Walahfrid, einer der bedeutendsten Vertreter der ®Karolingischen Renaissance, hinterließ ein umfangreiches Schriftenwerk. Seine weitgespannten Interessen beweist das "Vademecum", in das er seit seiner Jugend Eintragungen u.a. zu Grammatik und Metrik, zu bemerkenswerten Ereignissen, zu Medizin und Landwirtschaft gemacht hat.

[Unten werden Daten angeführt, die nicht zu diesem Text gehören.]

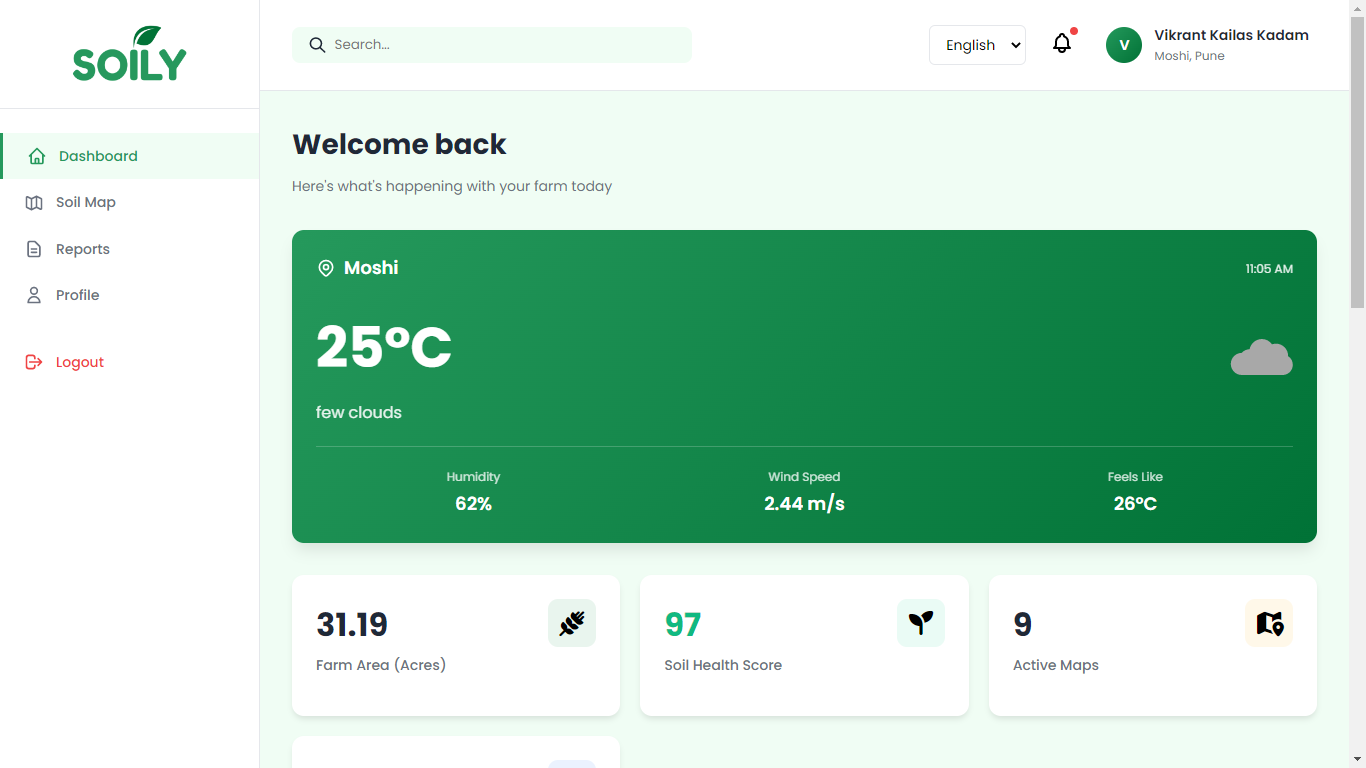This screenshot has height=768, width=1366.
Task: Focus the Search input field
Action: 492,45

Seinen Ruhm begründete jedoch ein poetisches Werk, die "Visio Wettini", welches in über 900 Hexametern die Jenseitsvisionen seines Lehrers Wetti nach einer Prosafassung des Confraters Heito beschreibt. (Wetti hatte in der Nacht vom 2. auf den 3. November 724, schon auf dem Sterbebette liegend, zwei Traumvisionen. Darin wird er von einem Engel durch das Jenseits geleitet und über Sündenstrafen Verstorbener sowie über Bußwerke und Gebetshilfe für die Armen Seelen belehrt. In den Visionen wurden dem Wetti auch endzeitliche Schrecken wie Hungersnot und Pestilenz drastisch vor Augen gestellt.)

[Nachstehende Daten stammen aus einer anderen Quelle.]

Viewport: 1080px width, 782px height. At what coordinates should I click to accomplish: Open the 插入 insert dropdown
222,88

Der sog. "Hortulus" (eigtl. "Hortulus Monasterii S. Gallensi Abbati Grimaldo inscriptus") oder "Liber de cultura hortorum" ist eines der ersten Lehrbücher zum Gartenbau, ebenfalls in Hexametern abgefasst. Das Gedicht im Stile Vergils beschreibt Anbau und Pflege der Zier-, Heil-, Würz- und Speisepflanzen des Klostergartens, behandelt pharmakognostisch-pharmakologische Fragen und lobt die Gartenarbeit als eine Form der "vita tranquilla".

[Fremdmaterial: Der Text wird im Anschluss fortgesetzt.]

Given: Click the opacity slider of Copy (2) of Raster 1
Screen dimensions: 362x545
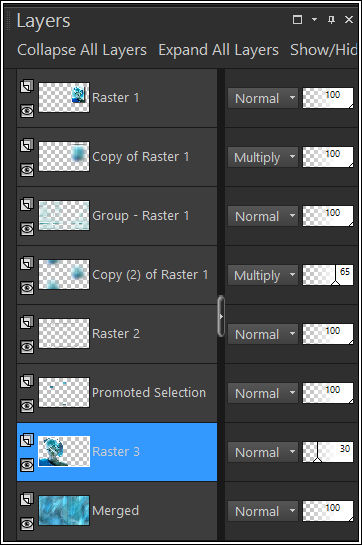Looking at the screenshot, I should [328, 275].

Die dem Wahlafrid wohl zu Unrecht zugeschriebene, jedoch von seinem Denken beeinflusste "Glossa ordinaria" war einer der einflussreichsten Bibelkommentare des MA.
Seine Überarbeitung von Einhards "Vita Caroli Magni", eine Vita Ludwigs des Frommen, eine St. Gallus-Vita und die Vita Otmars von St. Gallen, sowie eine Abhandlung über Liturgie runden sein Werk ab.